ASSIGNMENT 1:
List the four things about Women Management's models that, according to the passage on the agency's influencer partnership, InfluencerDB will track.
ASSIGNMENT 2:
Continue the passage on the agency's influencer partnership, picking up after its final sentence.

As influencer marketing becomes the defacto tactic fashion and beauty brands are utilizing to create brand awareness and increase conversion, modeling agency Women Management wants to reestablish its roster of models as influencers in their own right.
The 30-year-old agency, which launched the careers of famous faces, like Behati Prinsloo, Jourdan Dunn and Isabeli Fontana, has partnered with 2-year-old influencer marketing platform InfluencerDB to track the engagement, content performance, attributions and audience of said models on its site to help Women maximize potential social brand partnerships. From now until late November, models will be onboarded on to the platform. For its part, InfluencerDB works with many of the brands that Women Management is targeting with its models, including Estée Lauder, L’Oréal and Mercedes-Benz.
As magazine placements and traditional advertising campaigns become less relevant in the fashion and beauty industries, brand social partnerships are a way for models to expand their reach. This is apropos: According to eMarketer’s recent company insights report, called “U.S. Social Network Users,” the market research firm found that about 32 percent of the population will use Instagram by the end of the year, a 13 percent increase from 2017.

Dataset excerpts:
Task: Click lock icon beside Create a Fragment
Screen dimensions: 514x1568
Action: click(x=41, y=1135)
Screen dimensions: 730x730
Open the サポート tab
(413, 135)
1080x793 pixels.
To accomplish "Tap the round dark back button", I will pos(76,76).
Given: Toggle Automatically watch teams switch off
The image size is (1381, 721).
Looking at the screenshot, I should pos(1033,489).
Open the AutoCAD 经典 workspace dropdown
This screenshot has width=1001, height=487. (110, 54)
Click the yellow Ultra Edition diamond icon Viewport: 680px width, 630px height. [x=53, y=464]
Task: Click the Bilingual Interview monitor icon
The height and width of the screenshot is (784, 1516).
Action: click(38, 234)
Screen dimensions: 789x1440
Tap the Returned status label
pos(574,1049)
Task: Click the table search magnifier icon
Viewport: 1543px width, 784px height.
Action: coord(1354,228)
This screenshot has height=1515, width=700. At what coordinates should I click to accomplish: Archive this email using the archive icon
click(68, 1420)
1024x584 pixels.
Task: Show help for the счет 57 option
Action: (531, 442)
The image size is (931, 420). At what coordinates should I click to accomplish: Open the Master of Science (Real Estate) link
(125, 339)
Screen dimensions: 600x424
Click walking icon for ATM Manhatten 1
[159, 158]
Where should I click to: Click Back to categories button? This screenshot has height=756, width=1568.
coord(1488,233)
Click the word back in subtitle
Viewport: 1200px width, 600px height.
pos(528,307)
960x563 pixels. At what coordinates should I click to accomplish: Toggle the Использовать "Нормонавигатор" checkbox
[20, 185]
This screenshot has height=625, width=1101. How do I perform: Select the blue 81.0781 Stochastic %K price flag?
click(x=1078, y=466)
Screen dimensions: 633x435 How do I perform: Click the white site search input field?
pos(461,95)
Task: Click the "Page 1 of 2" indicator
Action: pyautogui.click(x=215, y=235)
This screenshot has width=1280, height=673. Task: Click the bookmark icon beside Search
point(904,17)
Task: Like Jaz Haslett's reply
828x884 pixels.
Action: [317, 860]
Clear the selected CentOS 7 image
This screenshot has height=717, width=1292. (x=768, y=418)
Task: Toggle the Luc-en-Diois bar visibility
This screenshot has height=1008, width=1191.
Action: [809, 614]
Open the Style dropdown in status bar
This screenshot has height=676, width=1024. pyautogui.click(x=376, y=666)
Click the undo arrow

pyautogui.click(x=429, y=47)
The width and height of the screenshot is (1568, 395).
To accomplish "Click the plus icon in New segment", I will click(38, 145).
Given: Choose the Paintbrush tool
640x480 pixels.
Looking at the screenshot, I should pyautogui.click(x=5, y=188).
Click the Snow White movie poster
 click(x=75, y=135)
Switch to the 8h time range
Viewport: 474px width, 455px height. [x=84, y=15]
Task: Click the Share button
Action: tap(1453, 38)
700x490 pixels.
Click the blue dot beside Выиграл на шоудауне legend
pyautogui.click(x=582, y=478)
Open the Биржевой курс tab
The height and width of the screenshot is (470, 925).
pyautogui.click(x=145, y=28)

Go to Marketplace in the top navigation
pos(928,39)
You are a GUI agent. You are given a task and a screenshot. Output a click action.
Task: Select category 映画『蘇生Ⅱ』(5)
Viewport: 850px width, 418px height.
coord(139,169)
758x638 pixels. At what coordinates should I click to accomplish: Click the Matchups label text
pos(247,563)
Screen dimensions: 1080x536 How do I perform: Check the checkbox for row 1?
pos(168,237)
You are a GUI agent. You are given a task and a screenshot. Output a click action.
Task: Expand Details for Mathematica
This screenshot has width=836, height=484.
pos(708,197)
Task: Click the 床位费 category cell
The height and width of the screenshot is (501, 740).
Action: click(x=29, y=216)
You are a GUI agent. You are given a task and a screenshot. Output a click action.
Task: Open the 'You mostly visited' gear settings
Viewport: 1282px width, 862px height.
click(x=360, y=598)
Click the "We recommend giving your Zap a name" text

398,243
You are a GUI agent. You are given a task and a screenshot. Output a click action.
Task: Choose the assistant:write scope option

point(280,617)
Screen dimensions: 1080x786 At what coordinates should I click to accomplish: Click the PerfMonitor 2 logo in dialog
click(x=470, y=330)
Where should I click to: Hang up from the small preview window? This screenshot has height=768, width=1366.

ANSWER AREA 1:
Engagement, content performance, attributions, and audience.

ANSWER AREA 2:
Within Women Management itself, the InfluencerDB tool will also be used to help the firm’s talent agents and models themselves define content and social strategies, according to the director of digital strategy for Women Management, Tania Debono, who joined the company five months ago. Citing these models’ existing relationships with influential photographers, stylists, and hair and makeup artists, Debono wants to change the perception that models aren’t influencers themselves. “They already have the relationships in the worlds of fashion and beauty, and should be thought of as the first set of thought leaders,” she said.
Currently, InfluencerDB tracks influencers with followings of 15,000 or above — the company estimates that it is tracking 1.7 million influencers globally of Instagram’s audience of 1 billion — InfluencerDB said that while Instagram’s audience is incredibly large, only a small amount of influencers have the reach brands are looking for. Global senior vice president of InfluencerDB Jonathan Chanti said models are missing, but obvious, pieces within the influencer ecosystem currently.
“They are the most influential people when you look at the fashion, beauty, lifestyle and luxury industries, and not because of the amount of followers they have, but because of who they are connected to,” said Chanti. “Because of the natures of their careers, they have reach to people like Justin Timberlake, Nick Jonas and Mario Testino, and if a brand wanted to work with any of those people, the cost might be prohibitive. These models already have the access to other influential celebrities and musicians driving conversations, so models, in a way, represent a link.”
A quick search on InfluencerDB for Dunn, for instance, proves that: The platform shows that the Women Management model, who has 2.3 million followers, interacted organically with brands like Off White and Burberry on Instagram.
Both Debono and Chanti think this deep-dive information will be useful to other fashion, beauty and luxury brands interested in working with models like Dunn. “We’re trying to be ahead of what brands are asking for, because brands aren’t always sure of what influencer marketing can do,” said Chanti. “Through tools like this, we are showing how powerful models like Jourdan can be.”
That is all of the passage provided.